Perspectives pour renouer le « numérique » avec la justice sociale »

Justice, Communauté, Copains, Globe

par

François Soulard – plate-forme Dunia.
Michel Volle – économiste, Institut de l’iconomie.

Le cheminement que nous avons entrepris sur un mode schématique soulève bien plus d’enjeux que ce que le terme transfuge du « numérique » ne laisse supposer. Sous l’effet de l’informatisation et en l’espace de quelques décennies, les rouages fondamentaux du raisonnement économique se sont transformés : la fonction de production, la répartition des ressources initiales, la nature des produits, le fonctionnement du marché, l’utilité et la définition des prix.

Le régime de concurrence monopolistique s’est déployé sur le marché mondial. À proportion du degré d’informatisation de chaque activité humaine, il introduit une économie du risque maximum, ultra-capitalistique, structurée par l’innovation, dans laquelle s’élargissent les modalités de guerre économique.

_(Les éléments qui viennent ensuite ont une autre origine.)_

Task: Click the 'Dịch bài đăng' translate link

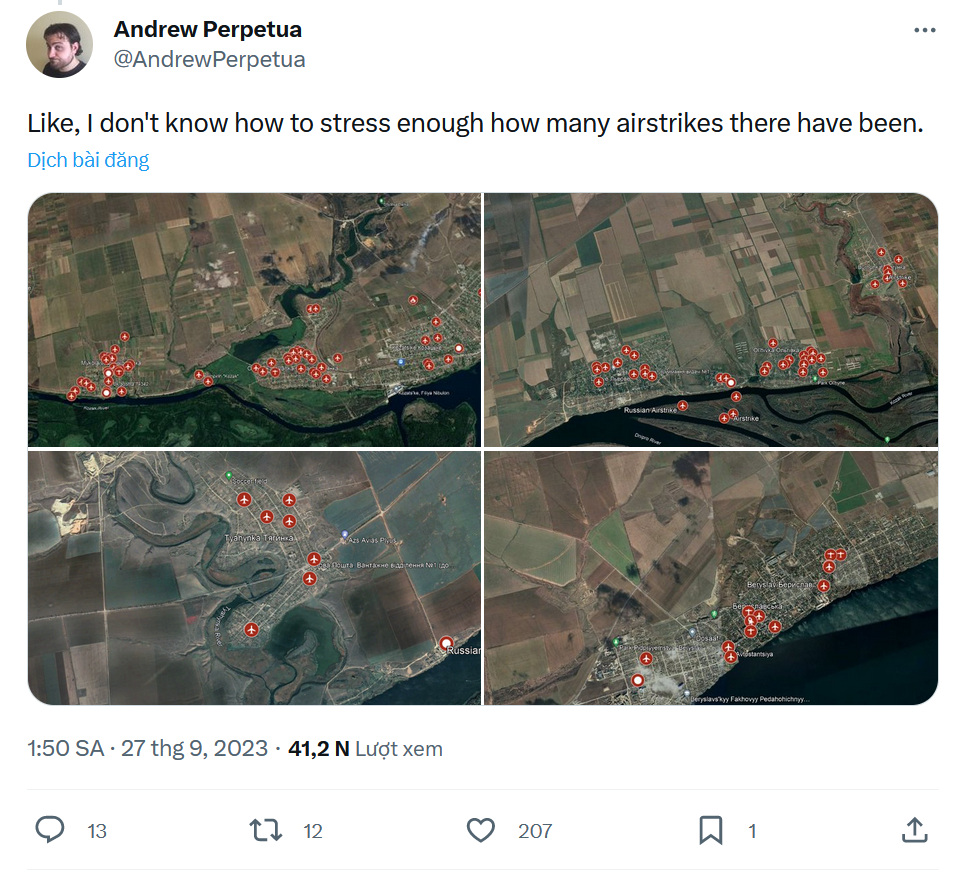Action: coord(88,160)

Ces modalités remettent au premier plan la dialectique entre l’échange et la prédation, entre l’État de droit et la féodalité.

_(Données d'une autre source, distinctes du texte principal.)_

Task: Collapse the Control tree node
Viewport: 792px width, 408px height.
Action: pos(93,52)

De ces mutations a émergé une matrice économique de la conception et de la compétence. L’emploi a changé de nature. La frontière entre l’industrie et les services a disparu. Le monde tend à s’organiser en pôles et en réseaux tandis que les chaînes de valeur se ramifient en partenariats ou sous-traitances complexes. La géographie productive des territoires est remodelée dans la mesure où le développement des centres métropolitains contraste avec l’inertie des périphéries.

Si une poignée d’acteurs entrepreneuriaux et publics ont su s’investir lucidement dans l’informatisation, une majorité continue néanmoins sur la pente de l’inefficacité et de l’instrumentalisation prédatrice. Ces deux variantes, dont les causes sont à la fois physiques, culturelles, cognitives, politiques et économiques, concourent à nourrir les ambivalences qui s’observent en matière d’impact sur la justice sociale.

La nouvelle matrice économique véhicule des dynamiques structurelles capables de favoriser spontanément la liberté, l’équité, la construction des relations, la redistribution du sens et des connaissances, la citoyenneté, la durabilité. Toutefois, l’absence d’orientation et d’appropriation philosophique des enjeux l’amènent à se diriger dans des directions contradictoires et sans autre pilote que celui du volontarisme ou des rapports de force. L’entrée du concert des Nations dans un monde multipolaire y contribue fortement.

En absence d’orientation, nous estimons qu’il est nécessaire d’engager un effort de construction stratégique. Les acteurs et les sociétés ont besoin de se représenter de quelle manière l’économie informatisée peut sortir de sa crise de transition et développer son efficacité au vu de la réalité intime du système technique et de l’univers qu’il fait advenir. Une telle démarche de représentation a vocation à orienter les décisions, contenir les comportements prédateurs et fédérer les volontés autour d’un horizon commun. Pour les auteurs de ce texte, elle s’est cristallisée autour de la notion d’iconomie. Mais bien d’autres démarches sont à entreprendre en rapport avec les soubassements géoculturels, les luttes et les valeurs de chaque société.